PAGE =
+ + + + +

It is a long climb up to the top floor at Bumkin. It is a climb well worth attempting without assistance.


Maison du Chien is happening until it stops (I'll try to find a link) but until then go.


Failing that go to Medium Rare at the Tabernacle... Feel the mojo rising!

Wednesday 27 October 2010

Keith Richards at Proud Chelsea. Oh and the Beatles, Hendrix and Dylan too.

A busy day yesterday.


Lunch at the Tabernacle with the delightful singer/songwriter Rebecca Poole; more about her in later blogs.


Then off to Proud Chelsea: http://www.proud.co.uk in the Kings Road for the opening of an exhibition of photographs by Michael Joseph of a baby faced Keith from the 60's and early 70's.  It is a small show but contains some iconic pictures.
                                           Photo: Michael Joseph


A real bonus was the various images of  Dylan, Hendrix, and Beatles also on show in the gallery; well worth a visit if only for the cover shot for 'Rubber Soul' and the naked ladies from 'Electric Ladyland'.


I managed a little schmoozing before dinner at the Stockpot: http://stockpotchelsea.com/ a place I have not visited for years. Glad it is still there though; a rare reminder of the Kings Road of old.

Monday 25 October 2010

Channel 4's Seven Days; Weak.

I accidentally caught the Channel 4 reality show Seven Days last night, if you must know I had been watching something called Desperate Housewives (I don't own a TV so this was something of a novelty), and wish I hadn't but am glad I did.


Seven Days is typical of the sort of TV that causes me to not own a television; there is nothing remotely resembling reality in the show, it is merely a collection of smug, egoists (or is it egotists) serendipitously bumping into each other in the land of trite happen chance, talking about themselves in a seriously 'bigmeup' kind of way and the only reference point seems to be earlier episodes of the show.

+ + + + +

TASKS AND EXERCISES =
a) In the blog excerpt, where did the writer have lunch with Rebecca Poole?
b) Please write out the blog excerpt's passage again, beginning at the words "Keith Richards at" and stopping after "from 'Electric Ladyland'.", and put "studio" in place of "gallery".

DATA EXTRACT =
+ + + + +

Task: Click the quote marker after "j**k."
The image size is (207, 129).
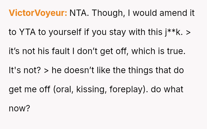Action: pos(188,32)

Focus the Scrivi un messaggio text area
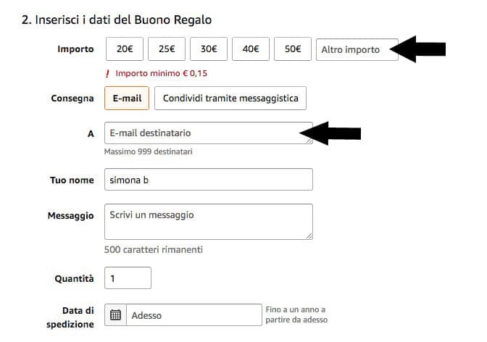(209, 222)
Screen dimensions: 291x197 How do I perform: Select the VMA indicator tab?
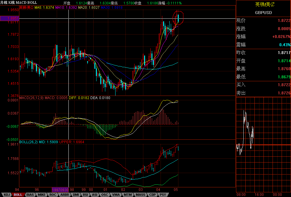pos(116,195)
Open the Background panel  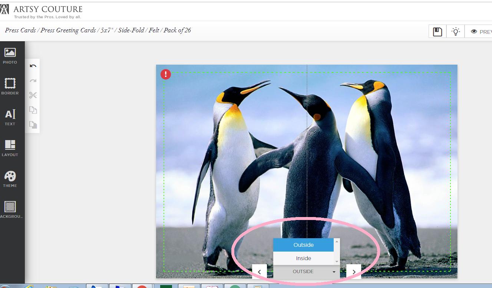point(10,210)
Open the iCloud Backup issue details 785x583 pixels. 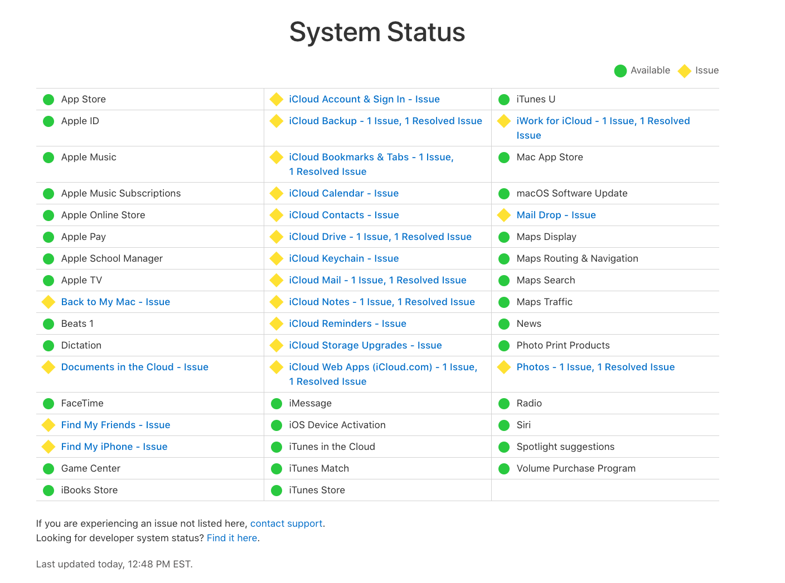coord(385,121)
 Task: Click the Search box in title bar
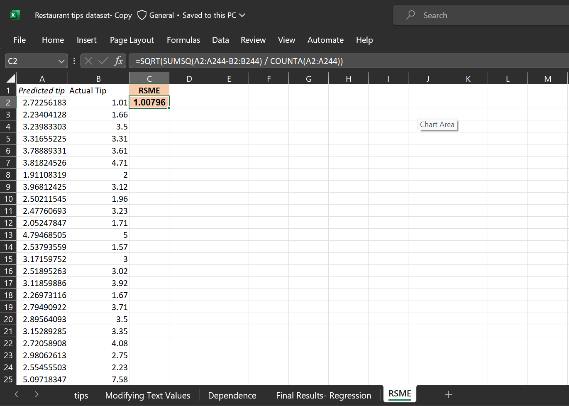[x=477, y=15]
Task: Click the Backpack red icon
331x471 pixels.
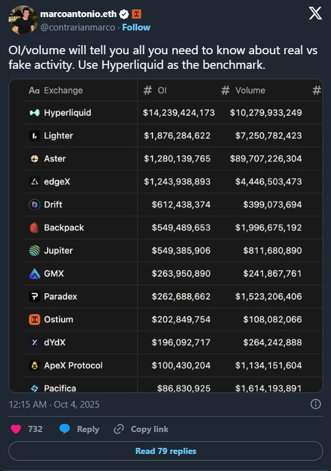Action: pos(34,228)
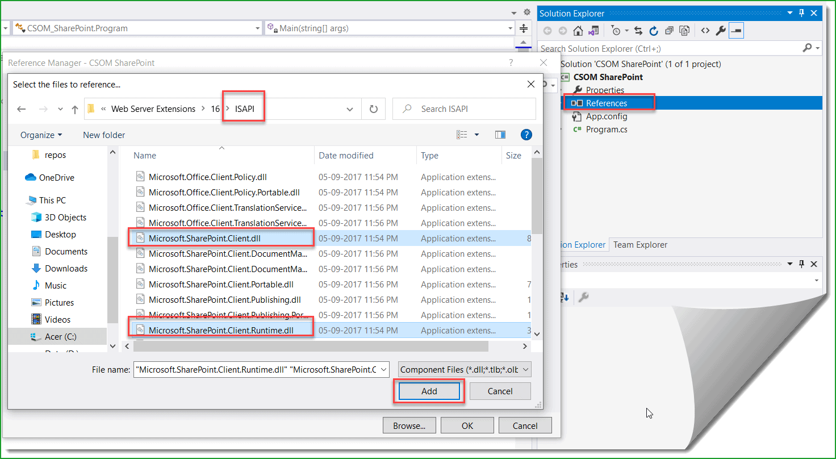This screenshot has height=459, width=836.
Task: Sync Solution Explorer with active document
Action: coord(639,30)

+ + + + +

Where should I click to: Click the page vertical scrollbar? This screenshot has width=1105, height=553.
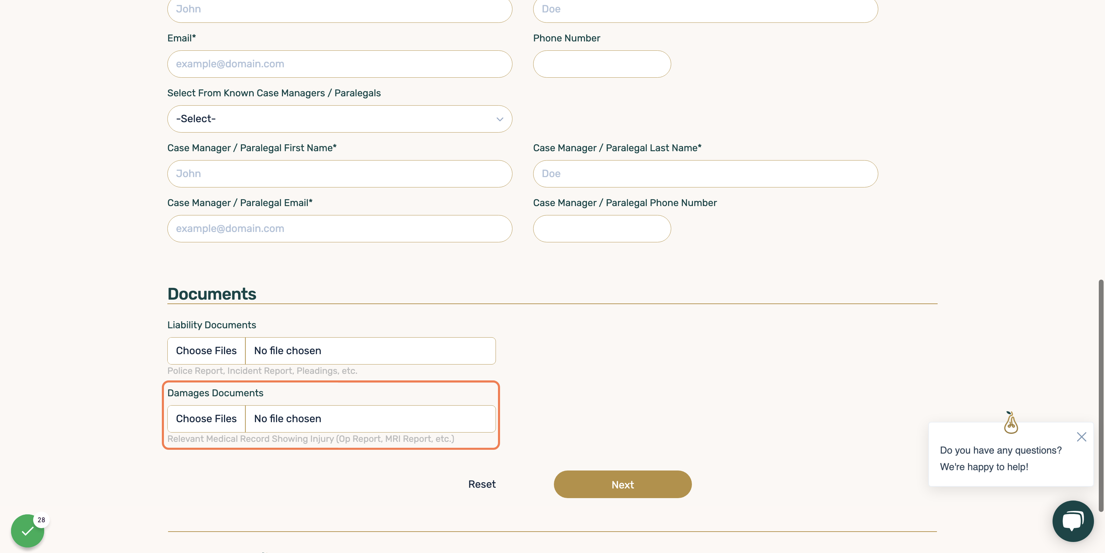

+ + + + +

EXERCISE ANSWERS =
a) At the Tabernacle.

b)
Keith Richards at Proud Chelsea. Oh and the Beatles, Hendrix and Dylan too.

A busy day yesterday.


Lunch at the Tabernacle with the delightful singer/songwriter Rebecca Poole; more about her in later blogs.


Then off to Proud Chelsea: http://www.proud.co.uk in the Kings Road for the opening of an exhibition of photographs by Michael Joseph of a baby faced Keith from the 60's and early 70's.  It is a small show but contains some iconic pictures.
                                           Photo: Michael Joseph


A real bonus was the various images of  Dylan, Hendrix, and Beatles also on show in the studio; well worth a visit if only for the cover shot for 'Rubber Soul' and the naked ladies from 'Electric Ladyland'.